• _What is required_: Copy out each line below that contains the string "height", and leave out all the others.

• _Data supplied_:
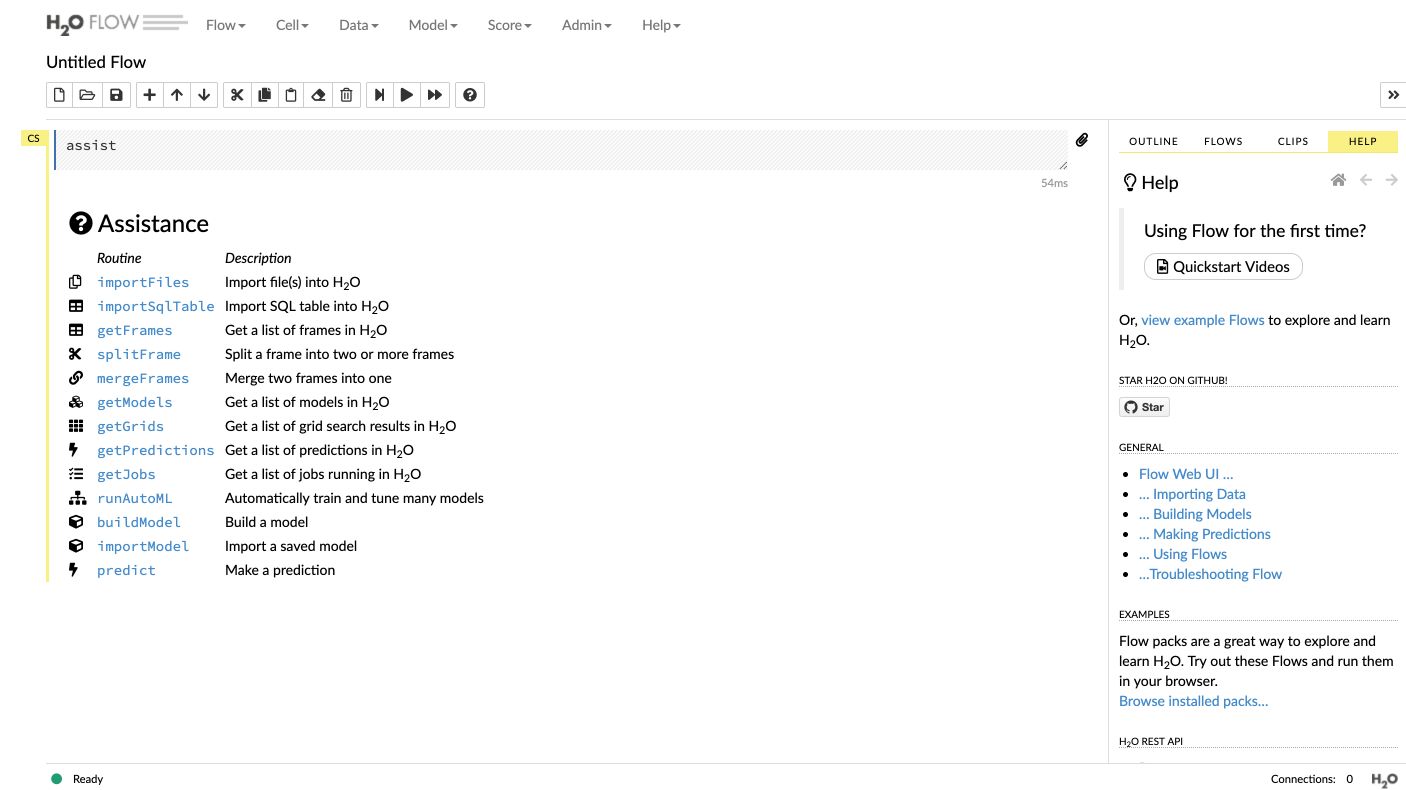Open the Admin dropdown menu
Image resolution: width=1406 pixels, height=790 pixels.
coord(586,25)
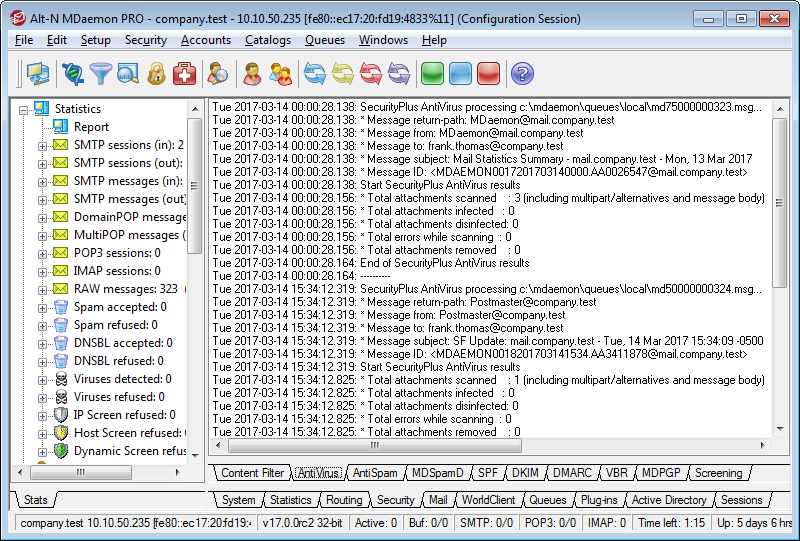Expand the RAW messages tree node
800x541 pixels.
coord(42,289)
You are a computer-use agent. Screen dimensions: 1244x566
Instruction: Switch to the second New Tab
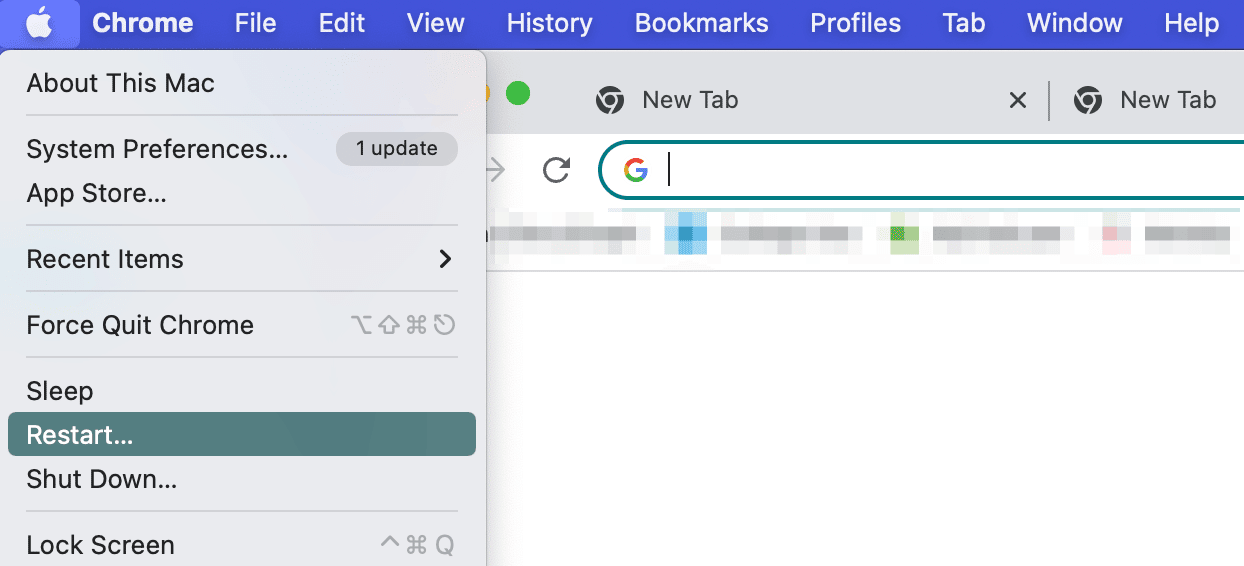[1167, 100]
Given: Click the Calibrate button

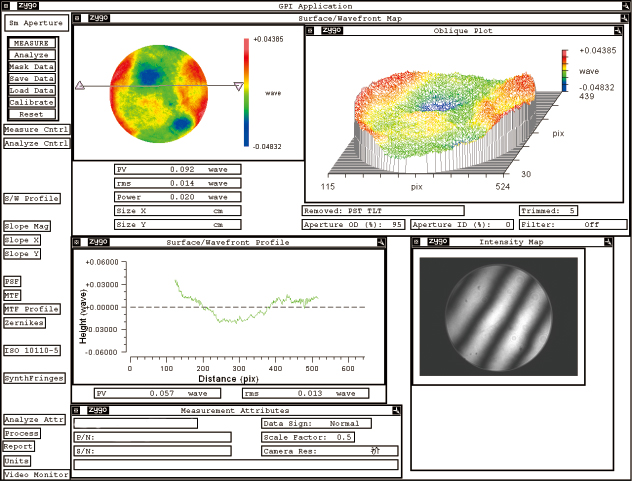Looking at the screenshot, I should click(32, 102).
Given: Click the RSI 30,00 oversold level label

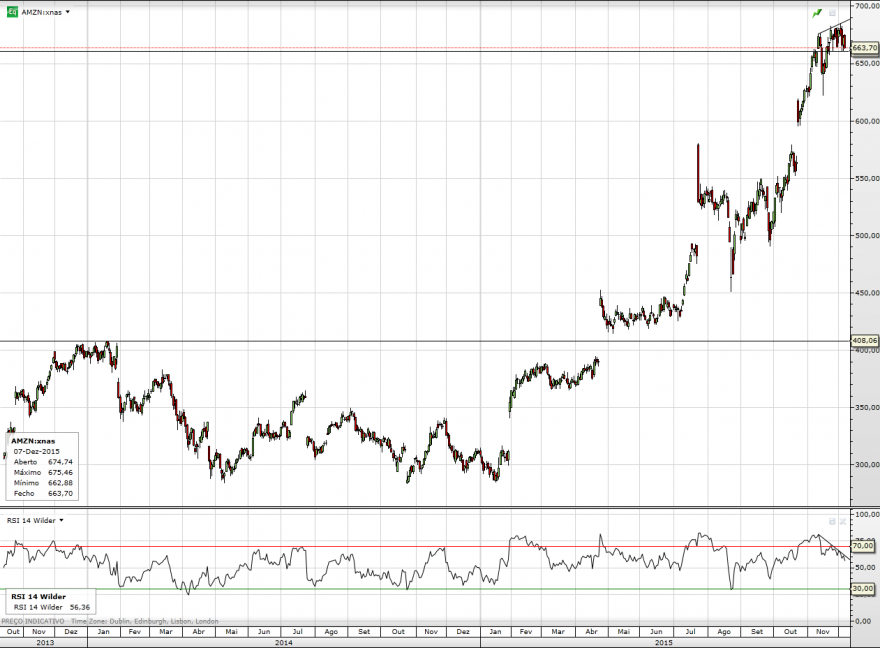Looking at the screenshot, I should click(x=863, y=589).
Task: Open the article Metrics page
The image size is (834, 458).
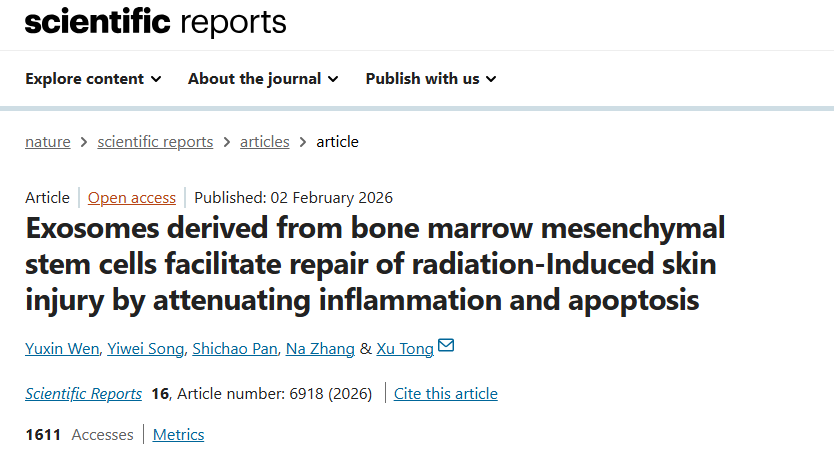Action: pos(178,434)
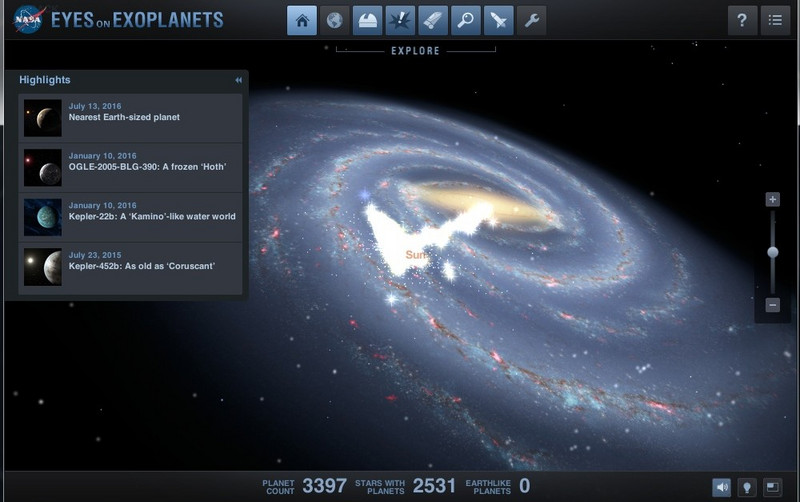Open the globe planet view icon
Image resolution: width=800 pixels, height=502 pixels.
click(335, 20)
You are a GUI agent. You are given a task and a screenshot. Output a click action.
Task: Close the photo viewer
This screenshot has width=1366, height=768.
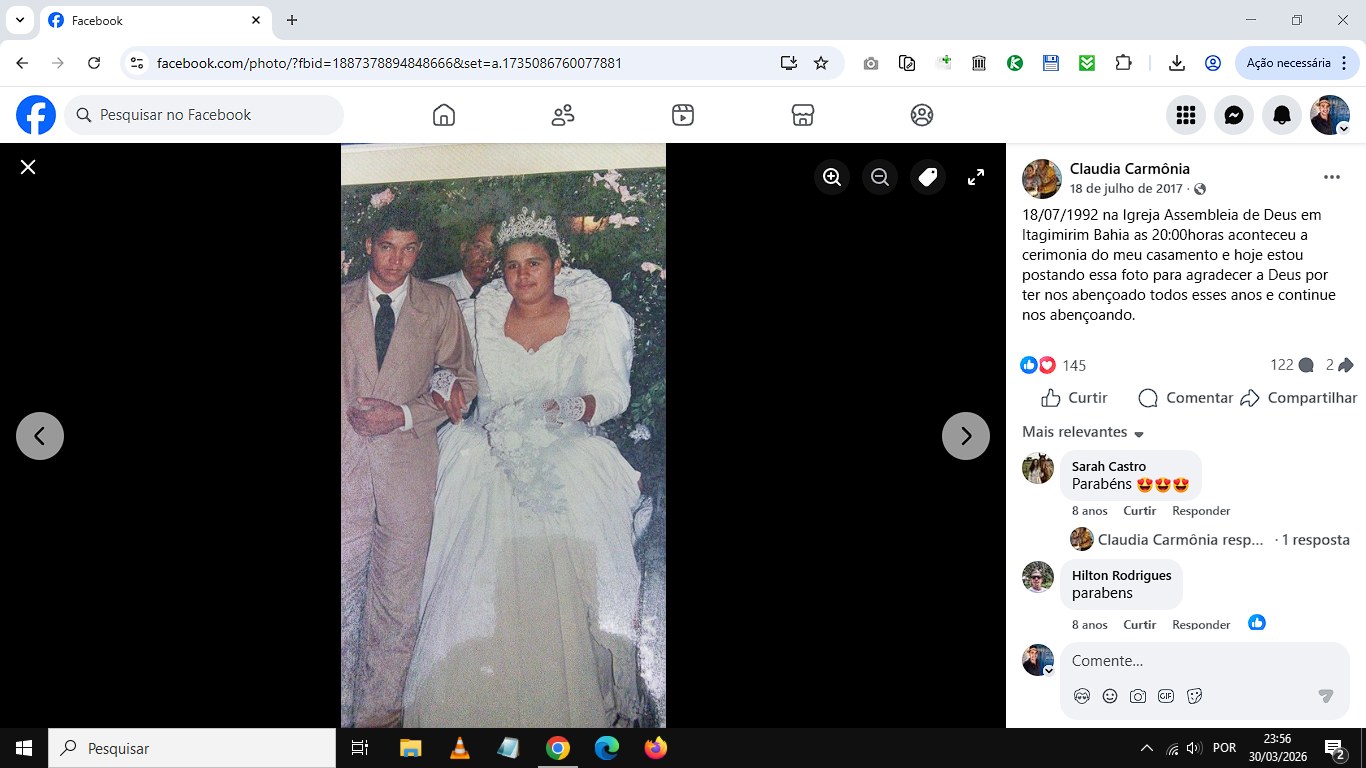pyautogui.click(x=28, y=167)
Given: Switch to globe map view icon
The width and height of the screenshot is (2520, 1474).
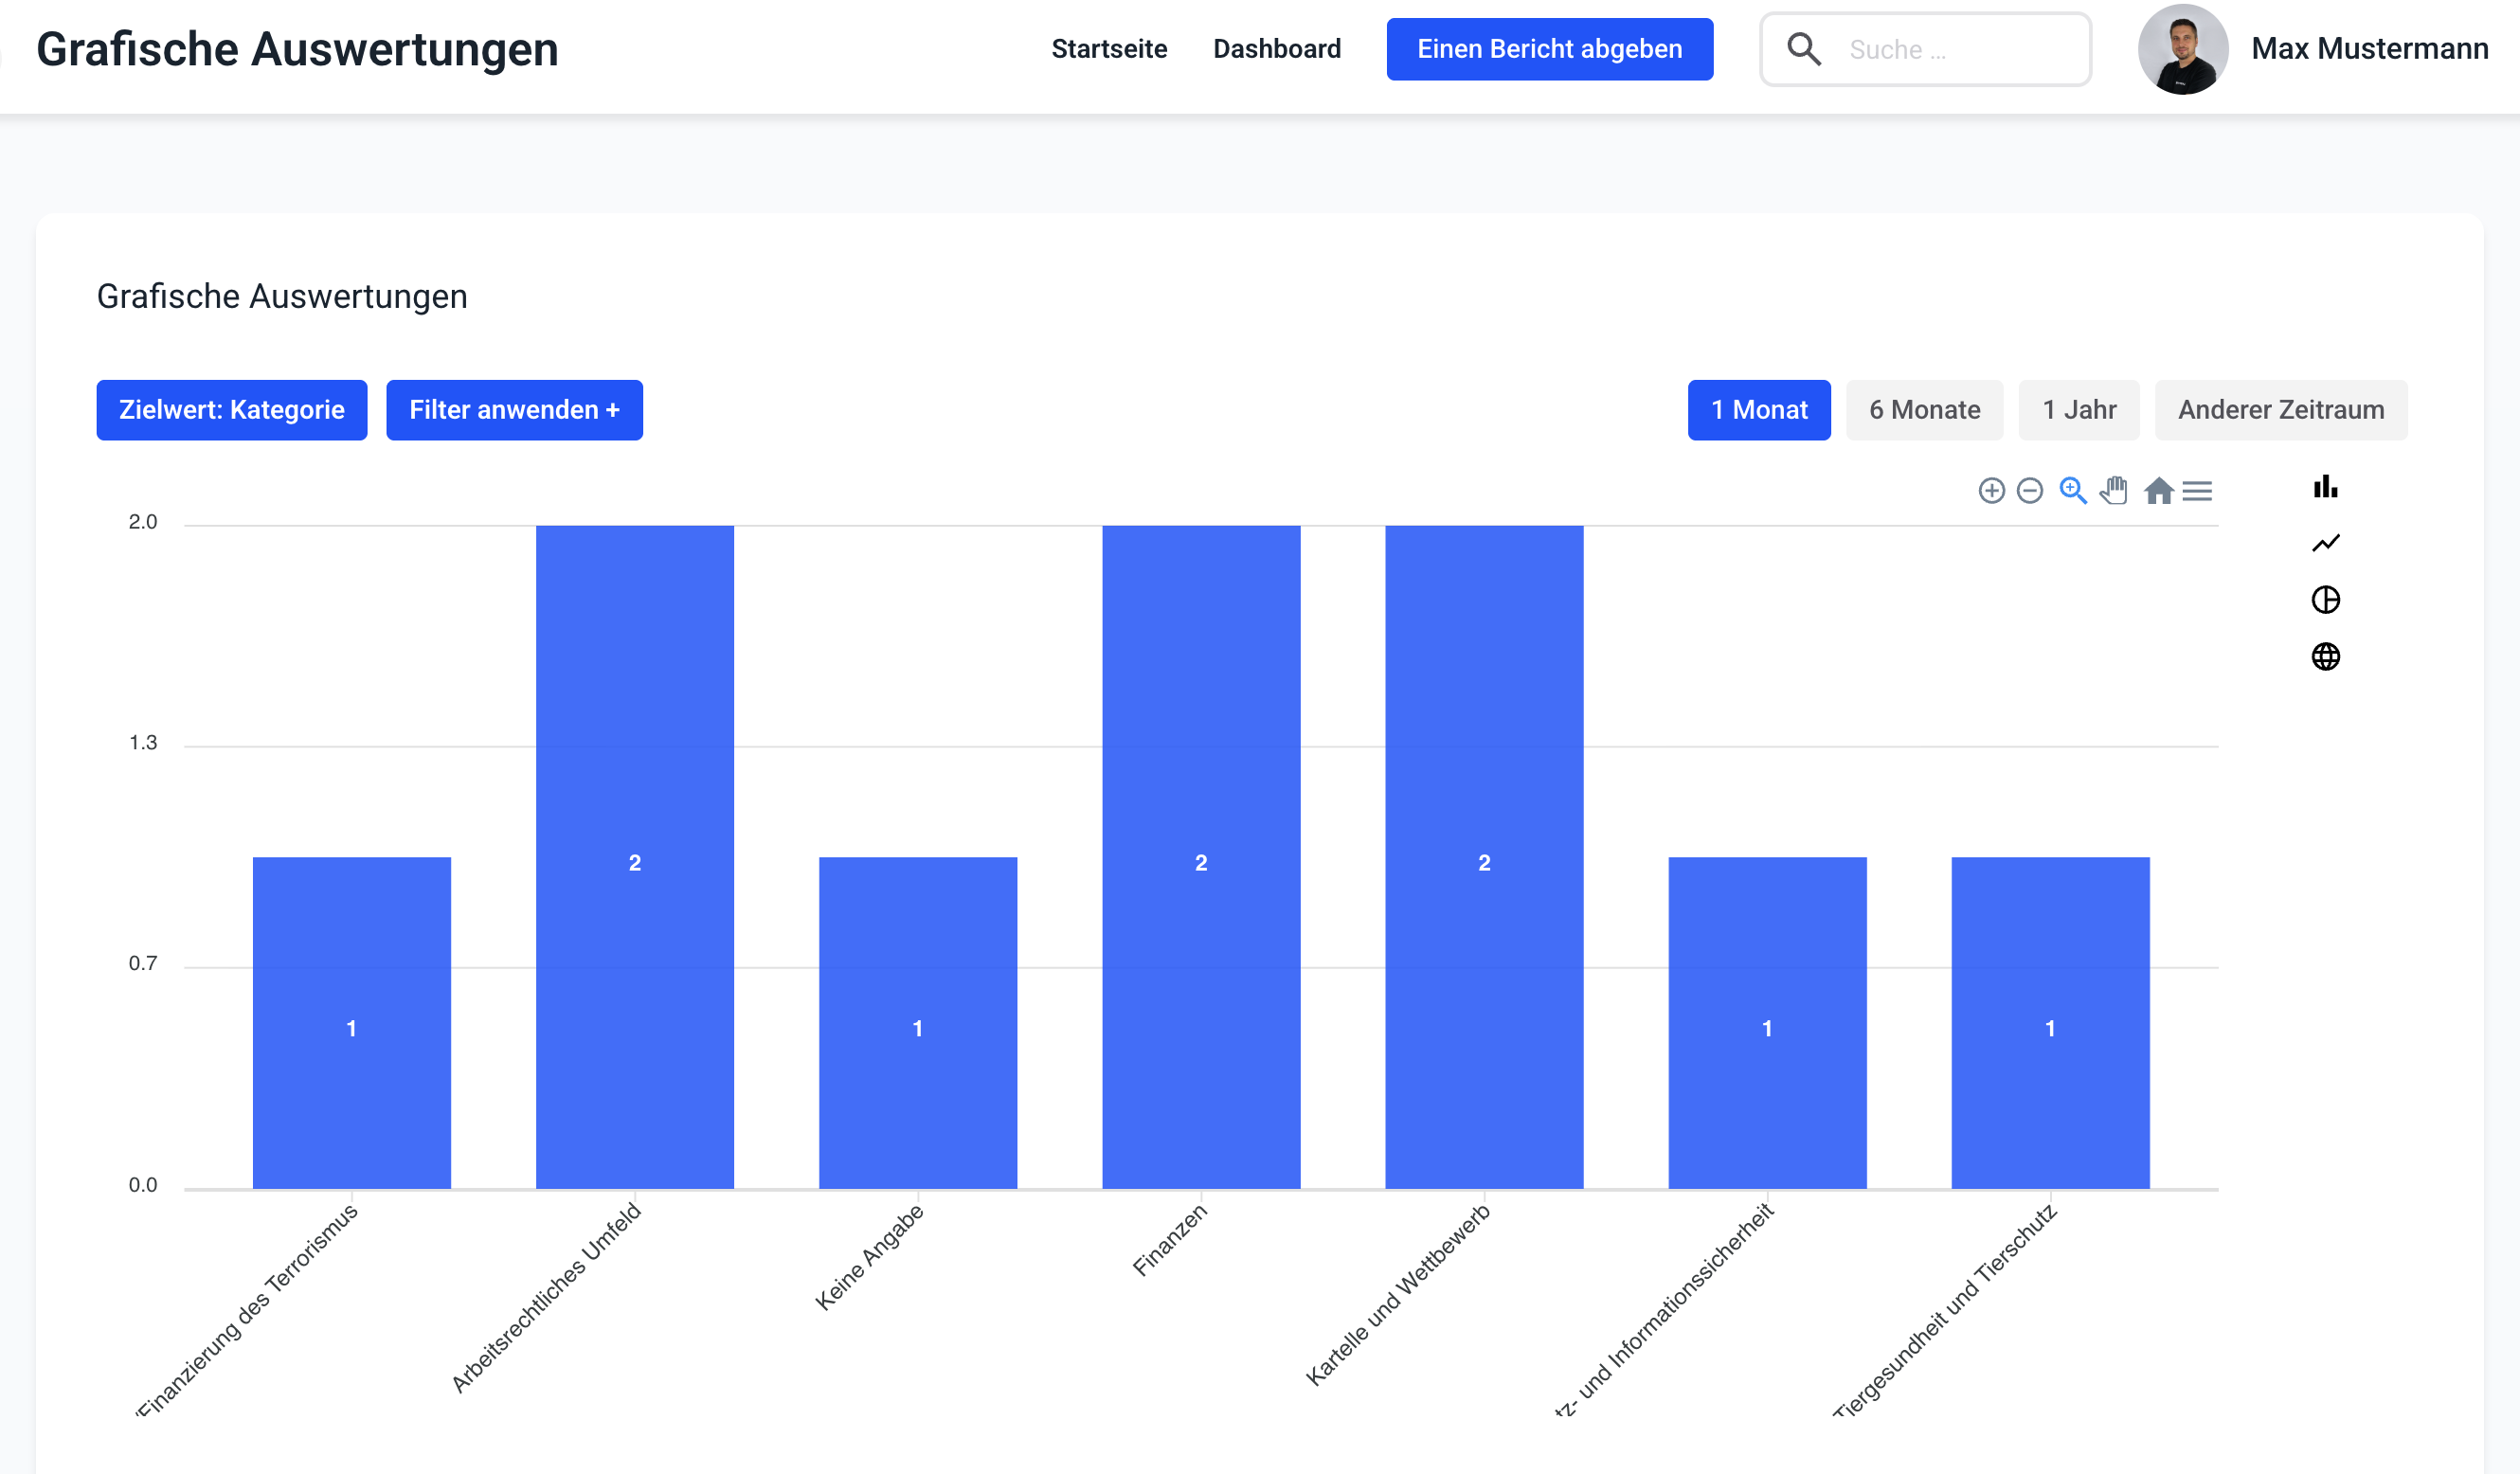Looking at the screenshot, I should [x=2325, y=657].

• _Task output_:
Image resolution: width=1406 pixels, height=790 pixels.
Image resolution: width=800 pixels, height=502 pixels.
This screenshot has width=1366, height=768.
The width and height of the screenshot is (2520, 1474).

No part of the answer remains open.